Transport optimal : sune application au Processus de Reconnaissance RADAR pour désentrelacer les impulsions RADAR et identifier les émetteurs

FR  |  
EN
Auteur / Autrice : Manon Mottier
Direction : Frédéric PascalGilles ChardonJean-Daniel Busi
Type : Thèse de doctorat
Discipline(s) : Informatique mathématique
Date : Soutenance le 28/06/2024
Etablissement(s) : université Paris-Saclay
Ecole(s) doctorale(s) : École doctorale Sciences et technologies de l'information et de la communication
Partenaire(s) de recherche : Laboratoire : Laboratoire des signaux et systèmes (Gif-sur-Yvette, Essonne ; 1974-....)
référent : CentraleSupélec
graduate school : Université Paris-Saclay.
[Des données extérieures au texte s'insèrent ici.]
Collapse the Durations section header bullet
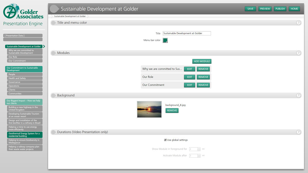The height and width of the screenshot is (173, 308). tap(53, 132)
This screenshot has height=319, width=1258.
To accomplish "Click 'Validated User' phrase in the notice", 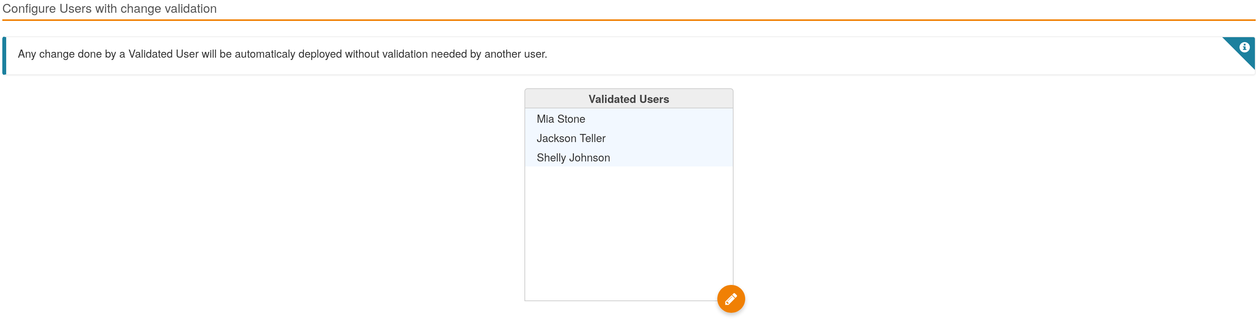I will (x=163, y=54).
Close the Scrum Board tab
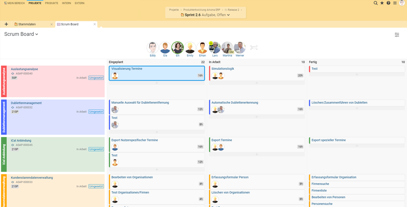 coord(94,24)
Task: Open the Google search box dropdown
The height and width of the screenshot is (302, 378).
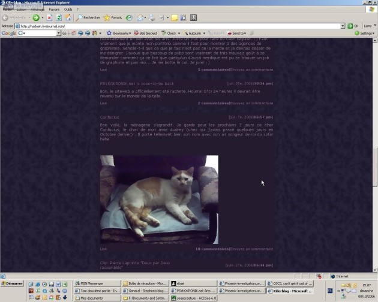Action: pyautogui.click(x=58, y=33)
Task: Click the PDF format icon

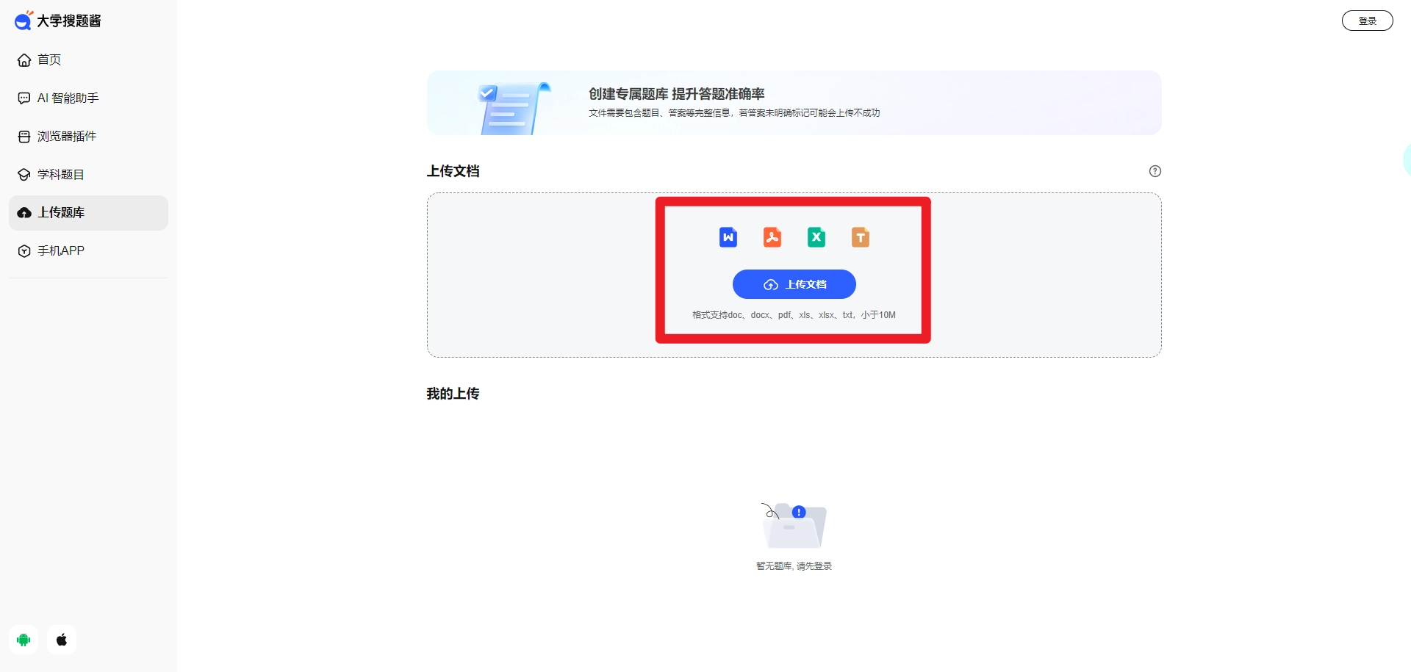Action: tap(772, 237)
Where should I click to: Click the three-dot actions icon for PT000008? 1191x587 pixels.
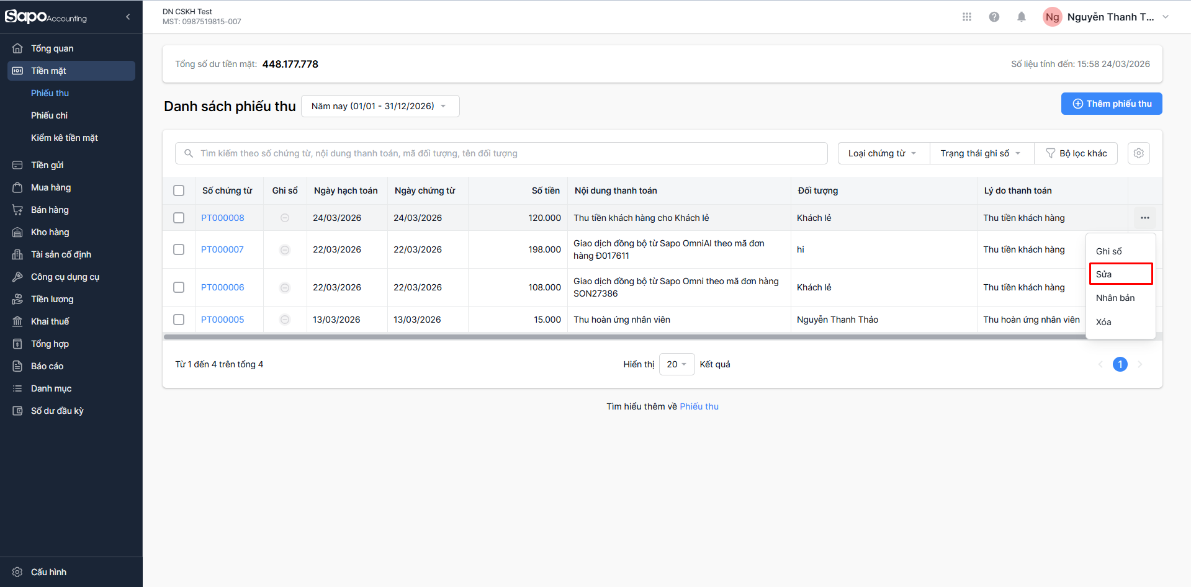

Graduate School Sciences de l'ingénierie et des systèmes (2020-....)
Entreprise : Avantix (Aix-en-Provence)
Jury : Président / Présidente : Audrey Giremus
Examinateurs / Examinatrices : Ali Khenchaf, Rémi Flamary, Jean-Philippe Ovarlez
Rapporteurs / Rapporteuses : Ali Khenchaf, Rémi Flamary

Résumé

FR  |  
EN

Le renseignement militaire est un aspect essentiel pour la sécurité et la défense d'un pays, notamment le renseignement d'origine électromagnétique (ROEM). L'émergence des systèmes passif a permis de donner un avantage considérable aux acteurs capables de les maitriser en permettant une surveillance discrète et à moindre coût. Néanmoins, l'interception et le traitement des signaux par un RADAR passif nécéssitent la mise en place d'une chaine de traitement algorithmique dédiée, capable de comprendre la diversité des spectres électromagmétiques ainsi que les phénomènes physiques sous-jacents. Au fil des années, les enjeux se sont complexifiés et diversifiés notamment à cause de nombreuses innovations technologiques qui ont conduit à la complexification et de la sophistication des équipements électroniques; les RADARs ont des spectres électromagnétiques plus similaires rendant leur différenciation complexe. Ces travaux proposent un Processus de Reconnaissance RADAR permettant dans un premier temps de désentrelacer un signal puis d'identifier les RADARs. Tout d'abord deux nouvelles approches de désentrelacement non supervisées sont proposées, basées sur une combinaison d'algorithmes de clustering intégrant des distances de transport optimal afin de séparer les impulsions en plusieurs clusters avant de les regrouper les clusters appartenant à un même RADAR. Enfin, lorsque la phase de désentrelacement est terminée, l'identification des RADARs est faite à partir de l'élaboration d'une distance de transport optimal entre une base de données de référence et les ensembles d'impulsions précédemment désentrelacés tout en modélisant le phénomène d'impulsions manquantes.